Fees for the Angeles National Forest

A parking fee of $5 per day, or $30 for an annual pass good for one year from the month of purchase, is now required in the Angeles, Cleveland, Los Padres and San Bernardino National Forests. The fee pays for an "Adventure Pass", which must be prominently displayed inside your car.

A single pass is valid in all four Forests. Exceptions:

Since it is a parking fee, passes are not required for bicycling or hiking from the outside.

Note that even if you have purchased an Adventure Pass, you must pay the extra fees for the previous fee sites. In particular, it costs a separate $5 per day to park in the Mt. Hillyer parking day-use area in Horse Flats Campground, even if you are just using the trails for a day-hike. (Crystal Lake no longer requires a separate fee as of June 2001, while it is being operated by the Forest Service until a new concessionaire is approved.)

As of July 1, 2000, the Adventure Pass is required instead of the L.A. County Fee of $3 on SR39 and the East Fork Road. Previous L.A. County permits will be honored through 12/31/00.

All Forest visitors are required to clearly display the Pass in their vehicles when parked anywhere in the Forests for recreation purposes. Enforcement began June 16, 1997. Infractions of this requirement are subject to a $100 fine. Persons with Golden Age or Golden Access Passports get a 50% discount, but only at a Forest Service office.

The passes can be obtained from Forest Service offices, either in person or by mail, and from other vendors. Stickers for additional vehicles are $5.

If you buy your pass on the first of the month, you will get 13 months for your annual fee. The passes are valid through the end of the month in which you purchase the pass, one year later. Thus if you buy your pass anytime from 1-30 September, the pass will be valid through 30 September one year later.

Due to the forest closures of 2002, yearly Adventure Passes valid during the closure will be considered valid for three months past their expiration dates. This extension is automatic; you do not need to go to any Forest Service office or vendor. (Source: Jane Strong phone conversation with Angeles National Forest Information Desk, November 29, 2002, at 1:45 pm; Angeles National Forest Recreation Update, December 2002.)

The fees are currently set to expire on September 30, 2004. However, if you know anything at all about the government, fees and taxes almost never expire, but are reauthorized and increased. The original law of April 1996 specified an expiration date of September 30, 1998 for the fees. In September 1996 the expiration date was extended by one year to September 30, 1999. In July 1998 the expiration date was extended by another two years to September 2001. In October 2000 the expiration date was again extended by one year to September 30, 2002. In November 2001 the expiration date was extended by another two years to September 30, 2004.

Amidst the firestorm of protest against these fees, there have been numerous legal challenges to them, leaving the legal status of these fees open to question.

The Forest Service makes the claim that 80% of the revenue from the fees will be used for maintenance and repair of recreation facilities and for resource and habitat protection. Presumably, that means 20% disappears into the pits of the federal government. (Note that vendors keep a portion of the total fee for their selling expenses, so ~20% of the fees collected go to administrative expenses.)

--- Direction ---
Reproduce the passage of the forest fees text between "Due to the forest" and "Update, December 2002.)", inclusive, word for word.

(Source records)
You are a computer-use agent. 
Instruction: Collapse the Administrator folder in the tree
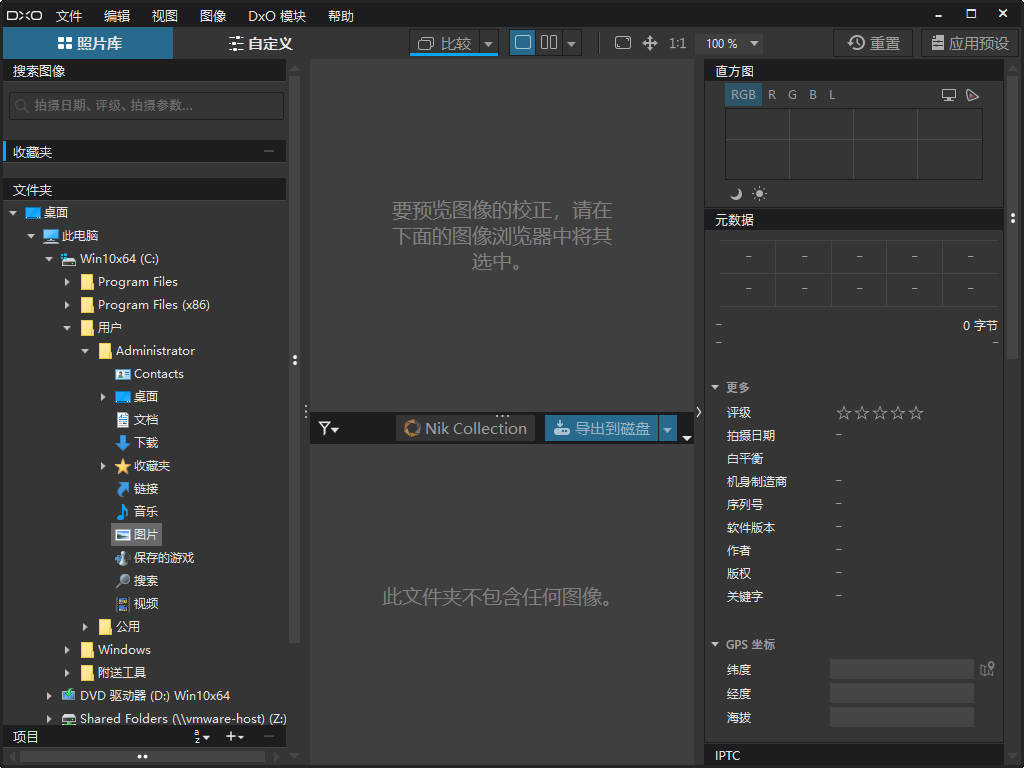(85, 350)
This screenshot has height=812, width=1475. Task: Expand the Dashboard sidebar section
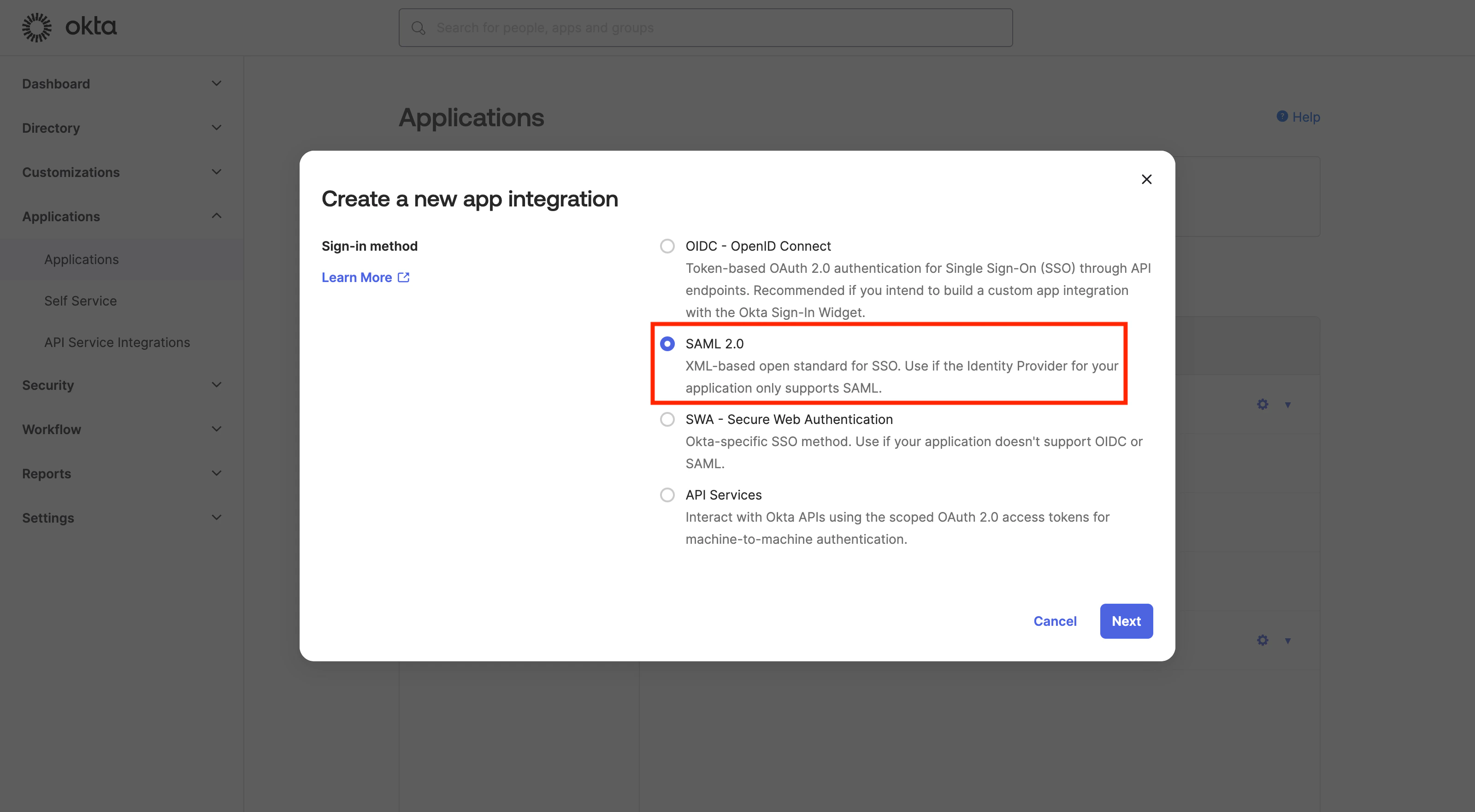click(217, 83)
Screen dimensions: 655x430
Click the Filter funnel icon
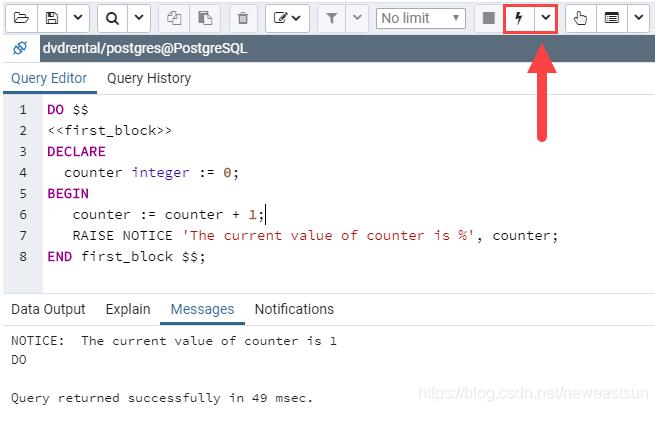(332, 18)
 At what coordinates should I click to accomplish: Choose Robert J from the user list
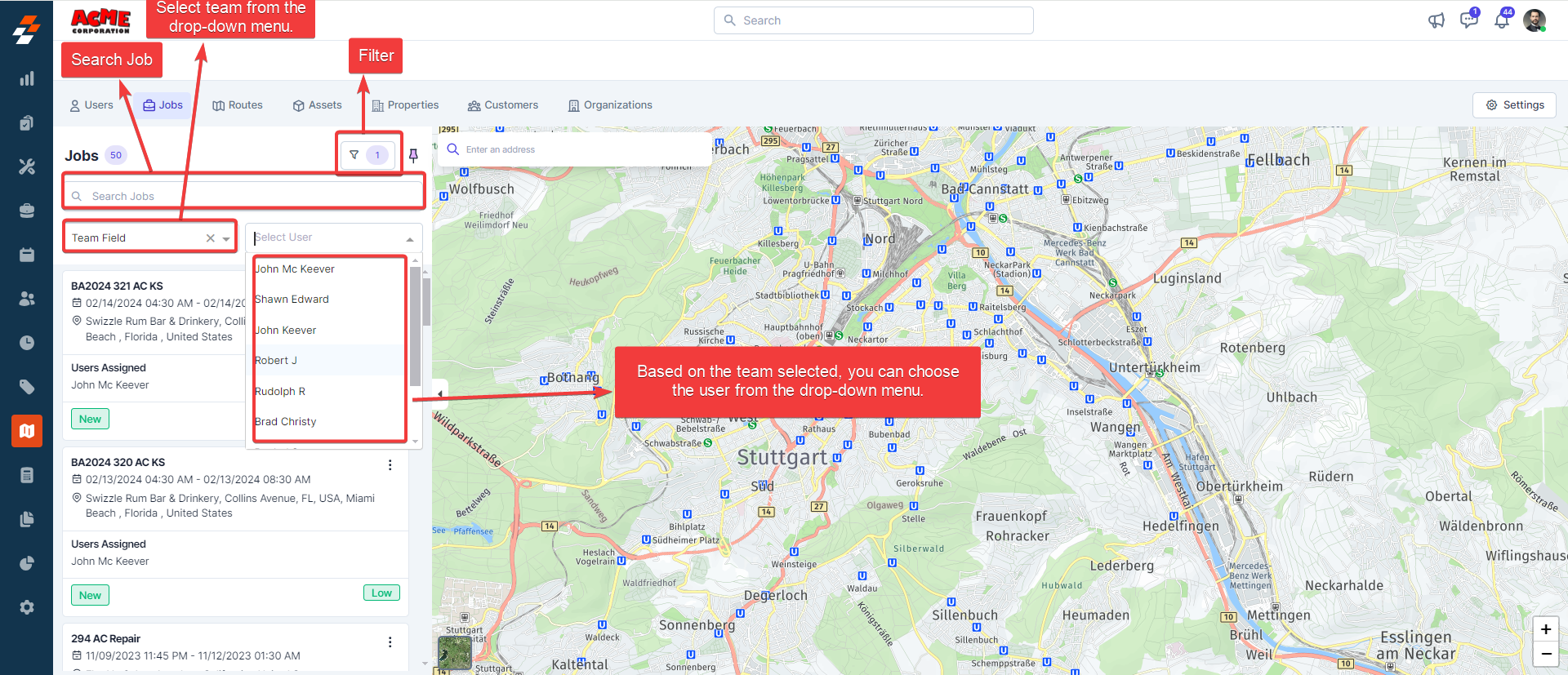click(x=276, y=361)
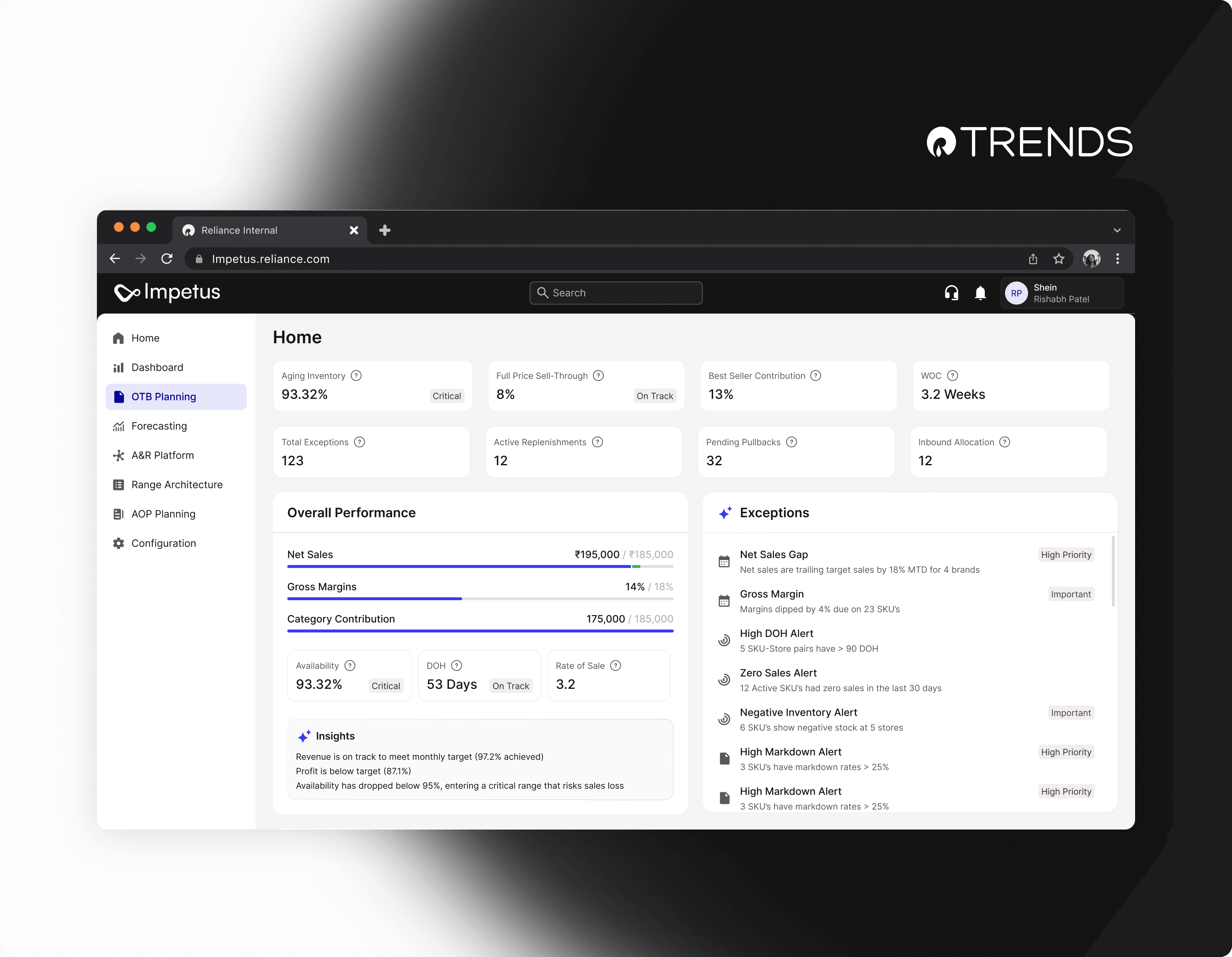Screen dimensions: 1232x957
Task: Click the DOH help question icon
Action: coord(457,666)
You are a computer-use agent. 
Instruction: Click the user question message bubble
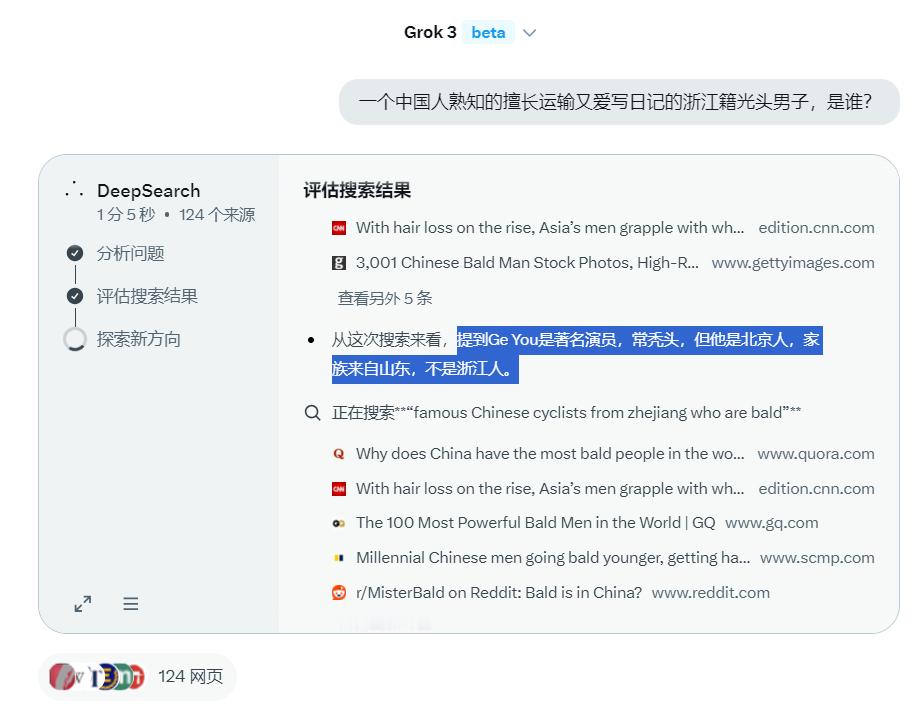coord(619,102)
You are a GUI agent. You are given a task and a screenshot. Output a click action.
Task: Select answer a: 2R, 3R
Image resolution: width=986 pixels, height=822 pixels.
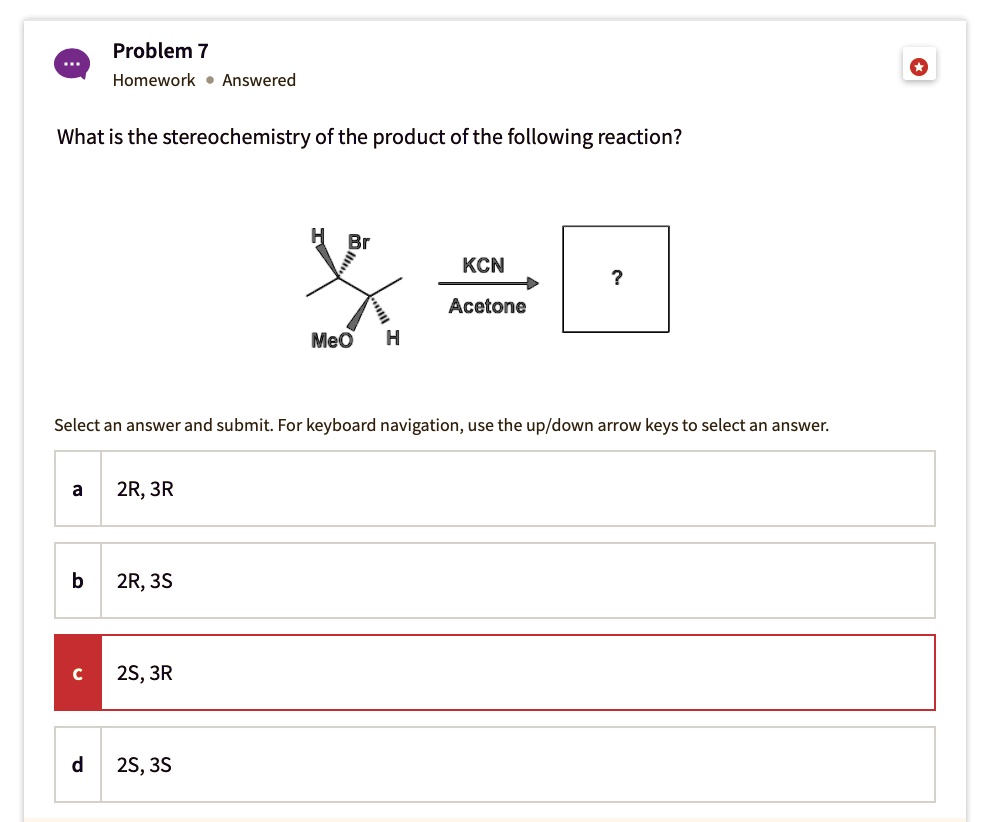coord(517,489)
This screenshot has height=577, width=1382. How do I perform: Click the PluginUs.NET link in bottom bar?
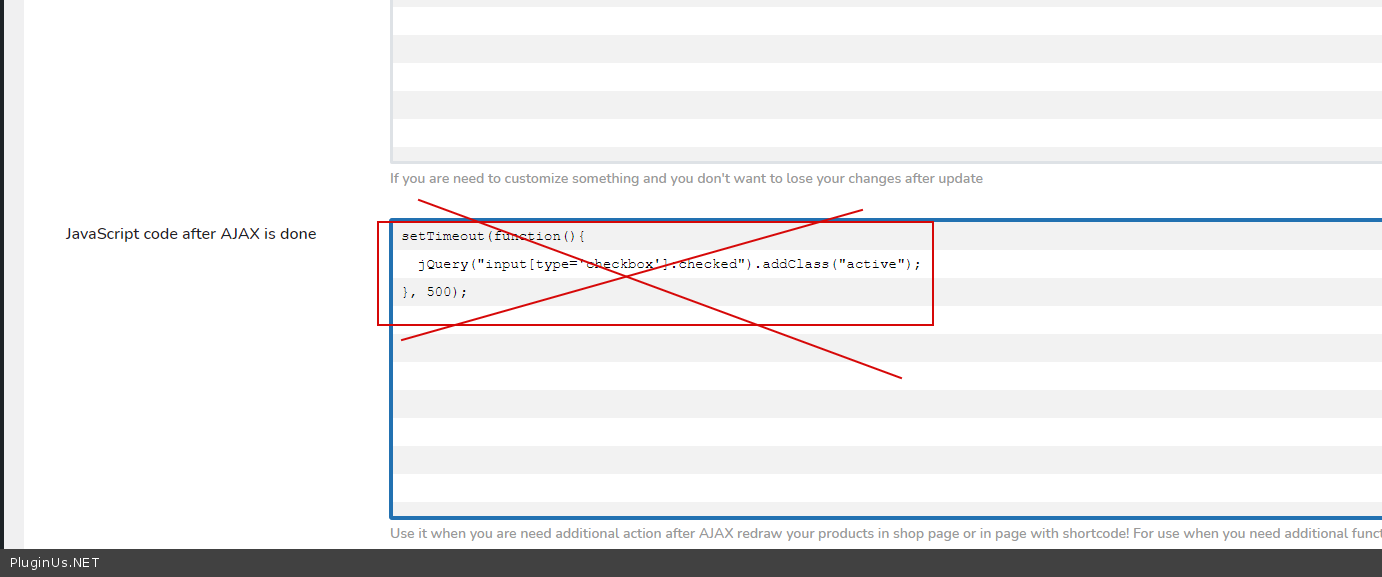click(x=54, y=563)
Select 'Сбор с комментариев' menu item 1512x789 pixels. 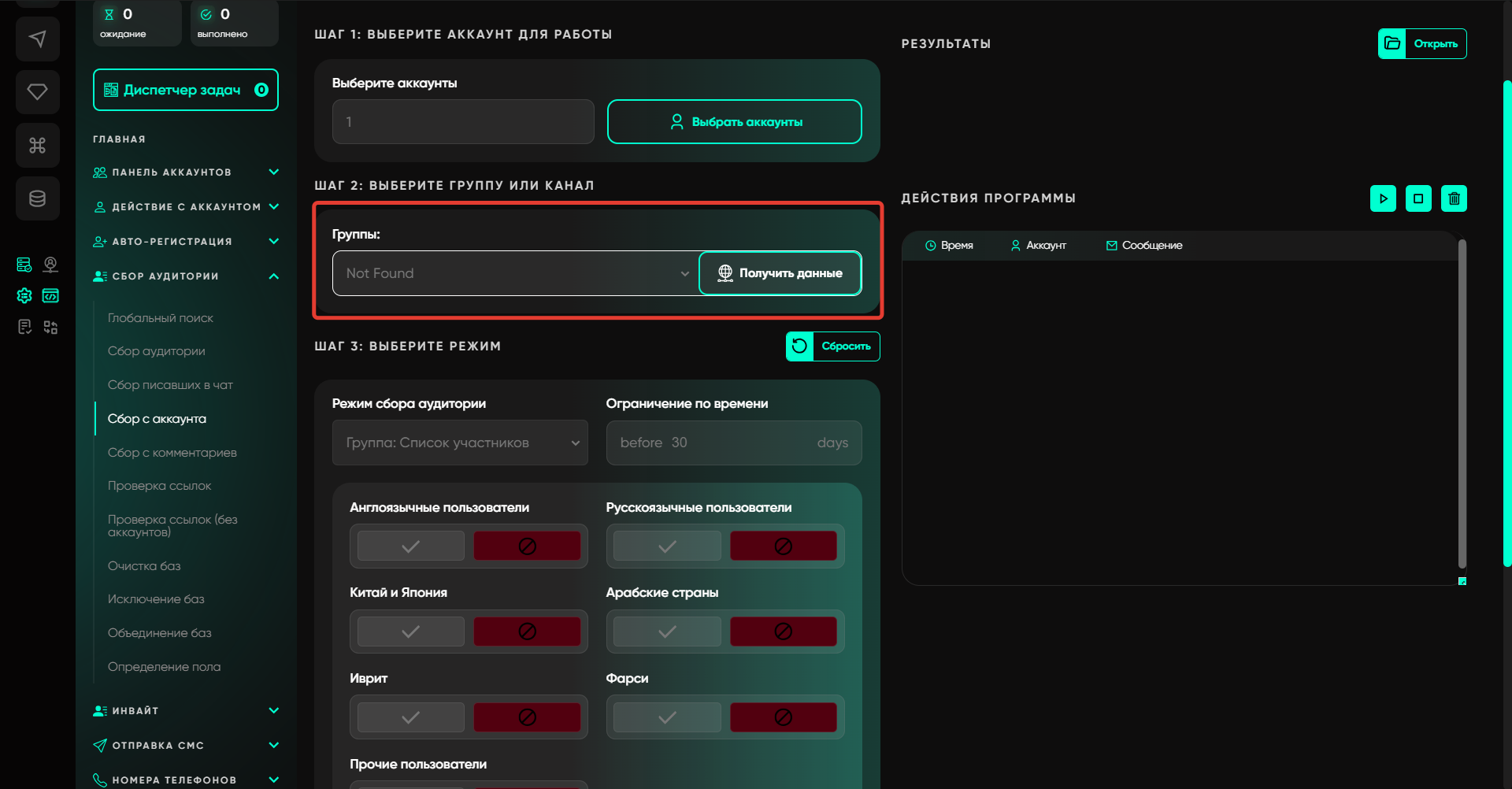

--- Result below ---
Due to the forest closures of 2002, yearly Adventure Passes valid during the closure will be considered valid for three months past their expiration dates. This extension is automatic; you do not need to go to any Forest Service office or vendor. (Source: Jane Strong phone conversation with Angeles National Forest Information Desk, November 29, 2002, at 1:45 pm; Angeles National Forest Recreation Update, December 2002.)